====== INFORMATION PROVIDED

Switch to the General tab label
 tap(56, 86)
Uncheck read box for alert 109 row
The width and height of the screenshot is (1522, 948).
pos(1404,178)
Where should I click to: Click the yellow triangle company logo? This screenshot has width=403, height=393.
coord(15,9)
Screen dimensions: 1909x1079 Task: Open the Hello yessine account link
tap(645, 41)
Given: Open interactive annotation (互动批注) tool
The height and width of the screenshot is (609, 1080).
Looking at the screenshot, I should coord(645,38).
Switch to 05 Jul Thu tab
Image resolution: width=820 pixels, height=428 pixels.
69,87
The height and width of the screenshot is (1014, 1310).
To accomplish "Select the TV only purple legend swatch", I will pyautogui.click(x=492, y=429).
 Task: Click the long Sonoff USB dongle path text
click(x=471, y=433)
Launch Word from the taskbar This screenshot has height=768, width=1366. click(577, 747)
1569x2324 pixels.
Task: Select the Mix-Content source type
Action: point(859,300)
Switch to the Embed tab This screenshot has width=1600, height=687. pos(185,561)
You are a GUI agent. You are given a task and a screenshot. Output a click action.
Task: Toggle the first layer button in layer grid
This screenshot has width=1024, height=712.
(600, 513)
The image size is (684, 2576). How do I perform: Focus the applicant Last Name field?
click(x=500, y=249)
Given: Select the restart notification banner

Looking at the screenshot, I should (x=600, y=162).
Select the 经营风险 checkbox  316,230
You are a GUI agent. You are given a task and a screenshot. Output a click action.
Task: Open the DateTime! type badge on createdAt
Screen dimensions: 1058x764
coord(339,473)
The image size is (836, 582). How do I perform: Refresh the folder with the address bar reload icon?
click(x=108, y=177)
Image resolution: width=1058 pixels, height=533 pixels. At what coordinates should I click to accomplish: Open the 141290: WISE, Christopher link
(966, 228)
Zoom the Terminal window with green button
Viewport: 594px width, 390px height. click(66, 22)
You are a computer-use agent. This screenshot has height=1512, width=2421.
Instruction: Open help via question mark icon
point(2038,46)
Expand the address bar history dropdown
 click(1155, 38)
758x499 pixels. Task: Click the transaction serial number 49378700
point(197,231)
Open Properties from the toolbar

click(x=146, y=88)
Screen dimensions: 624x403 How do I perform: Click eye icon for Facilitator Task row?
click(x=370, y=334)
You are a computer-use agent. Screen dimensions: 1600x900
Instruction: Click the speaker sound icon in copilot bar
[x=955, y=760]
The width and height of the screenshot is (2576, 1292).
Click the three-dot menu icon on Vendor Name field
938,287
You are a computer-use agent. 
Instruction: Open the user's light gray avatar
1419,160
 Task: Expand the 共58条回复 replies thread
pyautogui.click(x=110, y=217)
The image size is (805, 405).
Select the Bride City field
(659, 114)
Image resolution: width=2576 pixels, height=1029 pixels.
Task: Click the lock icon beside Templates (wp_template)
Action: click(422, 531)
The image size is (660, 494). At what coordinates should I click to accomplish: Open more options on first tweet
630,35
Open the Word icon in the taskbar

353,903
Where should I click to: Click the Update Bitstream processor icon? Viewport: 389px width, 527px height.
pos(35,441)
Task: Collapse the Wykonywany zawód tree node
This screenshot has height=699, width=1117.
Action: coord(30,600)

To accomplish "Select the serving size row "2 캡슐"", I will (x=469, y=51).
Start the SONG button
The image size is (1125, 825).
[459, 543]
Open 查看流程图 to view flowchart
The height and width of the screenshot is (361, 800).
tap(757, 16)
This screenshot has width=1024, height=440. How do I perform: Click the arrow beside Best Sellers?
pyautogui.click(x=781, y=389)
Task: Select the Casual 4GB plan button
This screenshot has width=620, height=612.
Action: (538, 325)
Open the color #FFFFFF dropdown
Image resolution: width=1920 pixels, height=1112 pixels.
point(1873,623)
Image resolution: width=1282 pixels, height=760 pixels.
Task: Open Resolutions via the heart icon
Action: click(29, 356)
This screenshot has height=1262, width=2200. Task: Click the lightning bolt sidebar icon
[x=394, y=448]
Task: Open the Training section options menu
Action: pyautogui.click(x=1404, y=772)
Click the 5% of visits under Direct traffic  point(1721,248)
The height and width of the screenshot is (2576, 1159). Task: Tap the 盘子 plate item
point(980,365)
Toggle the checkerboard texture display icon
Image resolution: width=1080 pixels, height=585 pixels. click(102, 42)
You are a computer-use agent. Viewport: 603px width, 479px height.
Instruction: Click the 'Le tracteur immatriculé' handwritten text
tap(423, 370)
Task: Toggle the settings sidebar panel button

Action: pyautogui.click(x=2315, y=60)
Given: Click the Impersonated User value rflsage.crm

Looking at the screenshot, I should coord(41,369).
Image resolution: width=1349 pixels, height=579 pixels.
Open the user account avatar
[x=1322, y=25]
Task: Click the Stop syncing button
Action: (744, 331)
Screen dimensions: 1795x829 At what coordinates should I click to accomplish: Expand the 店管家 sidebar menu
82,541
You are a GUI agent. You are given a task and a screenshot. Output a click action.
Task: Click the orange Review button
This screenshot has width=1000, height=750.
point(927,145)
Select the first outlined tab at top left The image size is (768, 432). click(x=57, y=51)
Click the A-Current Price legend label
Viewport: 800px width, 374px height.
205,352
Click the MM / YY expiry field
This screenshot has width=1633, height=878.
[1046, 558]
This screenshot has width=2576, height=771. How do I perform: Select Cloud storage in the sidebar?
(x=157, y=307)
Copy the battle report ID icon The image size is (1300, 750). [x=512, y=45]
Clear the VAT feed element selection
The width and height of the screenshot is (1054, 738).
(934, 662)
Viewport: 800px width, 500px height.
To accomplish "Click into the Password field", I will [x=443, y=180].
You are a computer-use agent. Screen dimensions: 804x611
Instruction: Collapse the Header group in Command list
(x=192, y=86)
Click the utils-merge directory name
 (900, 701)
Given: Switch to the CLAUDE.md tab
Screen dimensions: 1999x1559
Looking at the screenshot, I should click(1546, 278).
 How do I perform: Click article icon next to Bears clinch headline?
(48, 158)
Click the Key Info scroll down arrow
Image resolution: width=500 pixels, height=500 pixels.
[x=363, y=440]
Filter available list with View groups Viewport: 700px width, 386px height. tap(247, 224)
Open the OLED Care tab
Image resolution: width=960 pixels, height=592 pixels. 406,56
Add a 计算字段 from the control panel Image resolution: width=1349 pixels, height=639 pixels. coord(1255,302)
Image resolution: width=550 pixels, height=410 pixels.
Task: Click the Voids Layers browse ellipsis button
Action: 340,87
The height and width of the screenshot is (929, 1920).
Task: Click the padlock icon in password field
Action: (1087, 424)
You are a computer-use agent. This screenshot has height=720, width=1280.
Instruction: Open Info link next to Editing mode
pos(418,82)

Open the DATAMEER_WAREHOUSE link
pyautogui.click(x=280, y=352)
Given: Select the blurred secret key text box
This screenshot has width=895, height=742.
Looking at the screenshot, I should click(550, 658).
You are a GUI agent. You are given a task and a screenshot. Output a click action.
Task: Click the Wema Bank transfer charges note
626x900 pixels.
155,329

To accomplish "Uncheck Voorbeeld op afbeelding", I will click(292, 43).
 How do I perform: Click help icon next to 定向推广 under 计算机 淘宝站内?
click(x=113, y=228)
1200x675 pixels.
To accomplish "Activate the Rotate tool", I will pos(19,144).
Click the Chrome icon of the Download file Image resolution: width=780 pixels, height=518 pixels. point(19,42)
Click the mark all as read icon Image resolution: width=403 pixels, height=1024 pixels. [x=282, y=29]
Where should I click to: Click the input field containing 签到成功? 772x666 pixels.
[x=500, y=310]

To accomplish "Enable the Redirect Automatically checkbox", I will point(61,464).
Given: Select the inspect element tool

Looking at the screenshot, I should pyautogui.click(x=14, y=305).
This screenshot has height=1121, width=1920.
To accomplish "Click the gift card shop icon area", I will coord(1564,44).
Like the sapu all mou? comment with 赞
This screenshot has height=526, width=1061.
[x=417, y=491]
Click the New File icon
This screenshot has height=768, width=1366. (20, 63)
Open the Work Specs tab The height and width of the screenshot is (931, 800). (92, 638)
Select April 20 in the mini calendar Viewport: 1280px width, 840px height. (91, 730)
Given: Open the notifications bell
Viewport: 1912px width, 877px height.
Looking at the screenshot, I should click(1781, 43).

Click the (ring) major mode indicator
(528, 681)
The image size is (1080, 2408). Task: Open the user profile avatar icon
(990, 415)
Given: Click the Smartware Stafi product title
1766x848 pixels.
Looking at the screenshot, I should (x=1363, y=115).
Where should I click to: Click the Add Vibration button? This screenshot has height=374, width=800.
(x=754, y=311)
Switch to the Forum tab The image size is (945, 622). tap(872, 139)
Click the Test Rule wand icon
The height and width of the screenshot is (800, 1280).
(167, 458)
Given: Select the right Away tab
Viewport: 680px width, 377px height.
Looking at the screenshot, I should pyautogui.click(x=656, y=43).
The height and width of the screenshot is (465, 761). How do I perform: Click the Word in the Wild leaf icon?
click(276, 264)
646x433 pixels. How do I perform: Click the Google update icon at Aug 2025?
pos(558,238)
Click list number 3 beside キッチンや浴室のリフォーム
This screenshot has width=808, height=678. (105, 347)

============

• _REQUEST_
Copy the lines from the first one through the line containing "will pyautogui.click(x=492, y=429).", inclusive, replacing "tab" with "panel" and keeping everything else the same.

• _WRITTEN SOLUTION_
Switch to the General panel label
 tap(56, 86)
Uncheck read box for alert 109 row
The width and height of the screenshot is (1522, 948).
pos(1404,178)
Where should I click to: Click the yellow triangle company logo? This screenshot has width=403, height=393.
coord(15,9)
Screen dimensions: 1909x1079 Task: Open the Hello yessine account link
tap(645, 41)
Given: Open interactive annotation (互动批注) tool
The height and width of the screenshot is (609, 1080).
Looking at the screenshot, I should coord(645,38).
Switch to 05 Jul Thu panel
Image resolution: width=820 pixels, height=428 pixels.
69,87
The height and width of the screenshot is (1014, 1310).
To accomplish "Select the TV only purple legend swatch", I will pyautogui.click(x=492, y=429).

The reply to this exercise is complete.